General
- Category: Oxide mineral
- Formula: K_{2}Ca(UO_{2})_{6}(OH)_{16}·H_{2}O or K_{2}CaU^{6+}_{6}O_{20}·9H_{2}O
- IMA symbol: Rme
- Strunz classification: 4.GB.05
- Crystal system: Monoclinic
- Crystal class: Prismatic (2/m) (same H-M symbol)
- Space group: C2/c
- Unit cell: a= 13.97 Å, b= 14.26 Å c= 14.22 Å, β = 121.02°: Z = 4

Identification
- Formula mass: 2,028.57 g/mol
- Color: Orange
- Crystal habit: Prismatic and/or can consist of a hexagonal outline
- Twinning: On {100}
- Cleavage: Good cleavage
- Diaphaneity: Semitransparent
- Density: 5.6
- Optical properties: Biaxial Negative
- Refractive index: a= n.d. β= 1.95 γ= 1.97
- 2V angle: 32° (meas.)
- Other characteristics: Radioactive

= Rameauite =

Rameauite is a hydrated complex uranyl oxide mineral with formula K_{2}Ca(UO_{2})_{6}(OH)_{16}·H_{2}O or K_{2}CaU^{6+}_{6}O_{20}·9H_{2}O.

==Crystallography==
Rameauite has four observed forms which are {010}, {100}, {001} and {110}. The angles between these faces are {100}^{001} = 58°40' and {010}^{110} = 49° 50'. The crystals are always twinned on {100} and they are flattened parallel to {010}, and elongated parallel to {001}. The mineral rameauite is an example of a monoclinic mineral and appears pseudo-hexagonal.
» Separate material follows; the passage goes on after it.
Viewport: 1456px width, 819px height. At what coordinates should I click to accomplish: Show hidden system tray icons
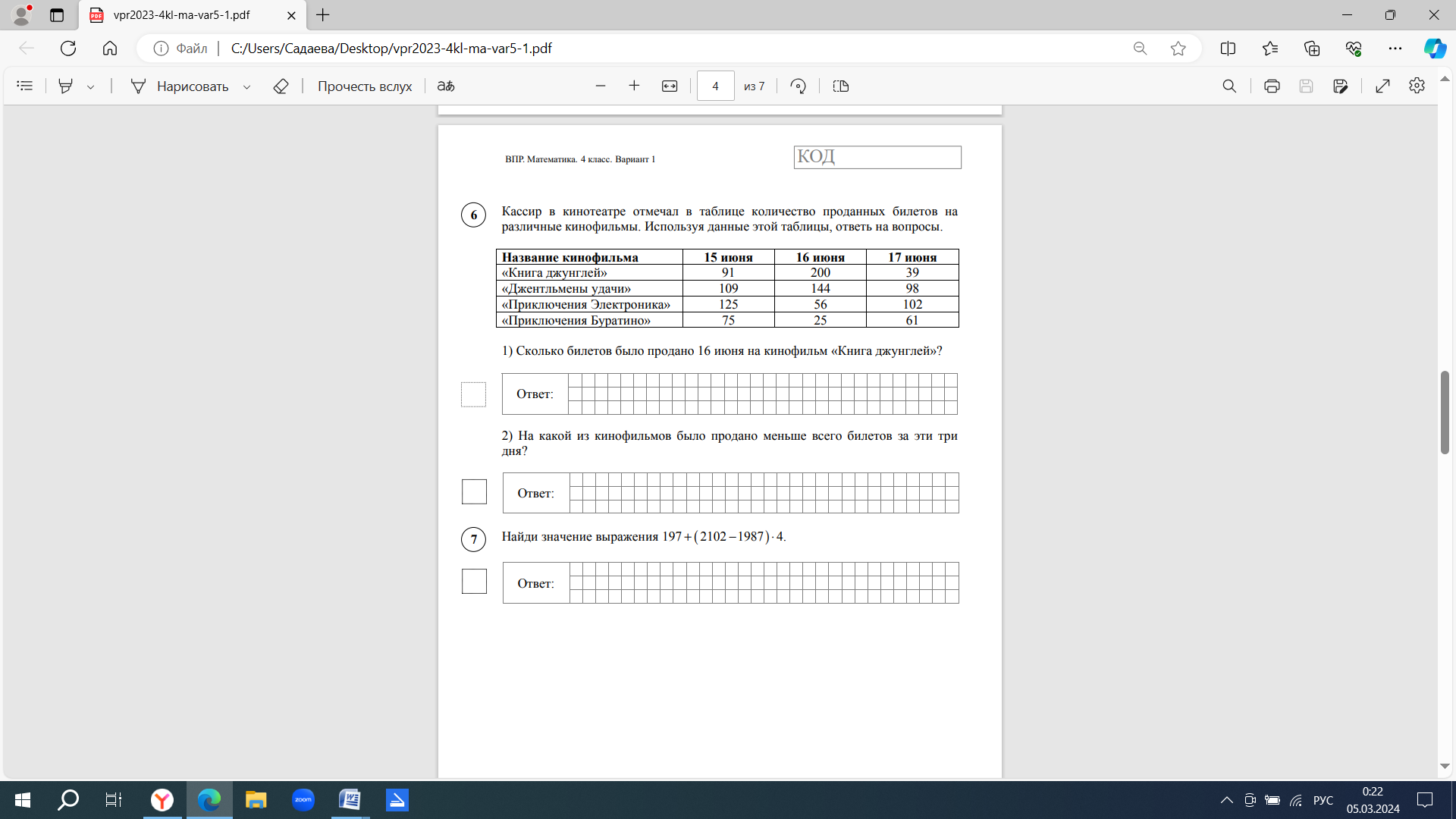(1226, 800)
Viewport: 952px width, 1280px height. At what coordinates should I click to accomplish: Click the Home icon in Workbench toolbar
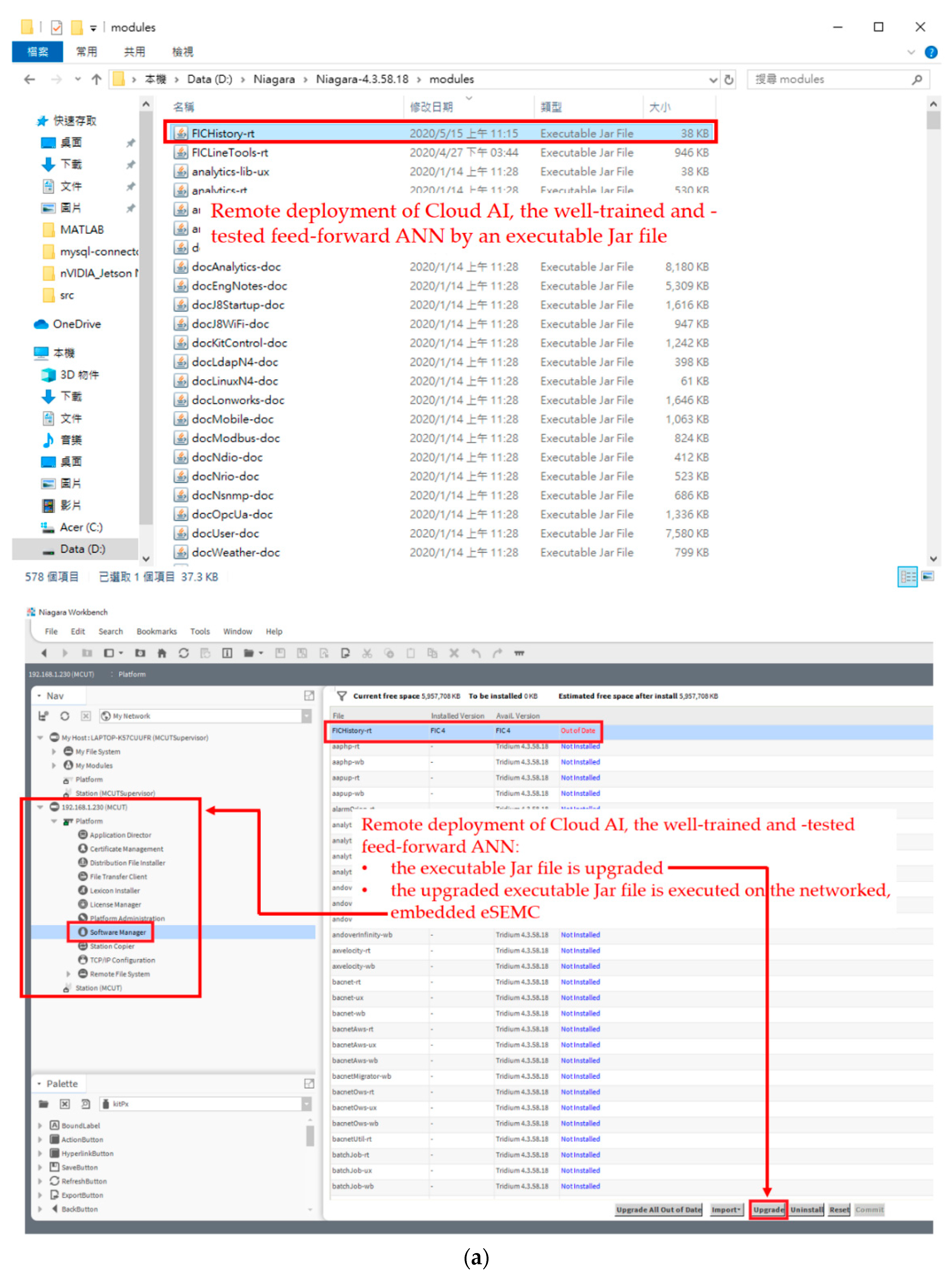162,653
I has unit cell dimensions of: a= 13.97, b= 14.26, c= 14.22 with β = 121.02°.

==Occurrence==
It was first described in 1972 for an occurrence in the Margnac Mine, Compreignac, Haute-Vienne, Limousin, France and named after Jacques Rameau (1926–1960), French prospector at the "Commissariat à l'Energie Atomique", who discovered the deposit where the mineral occurs.
In addition to the type locality in France it has been reported from the Orphan Mine on the south rim of the Grand Canyon in Arizona and on Rhyolite Ridge, Esmeralda County, Nevada.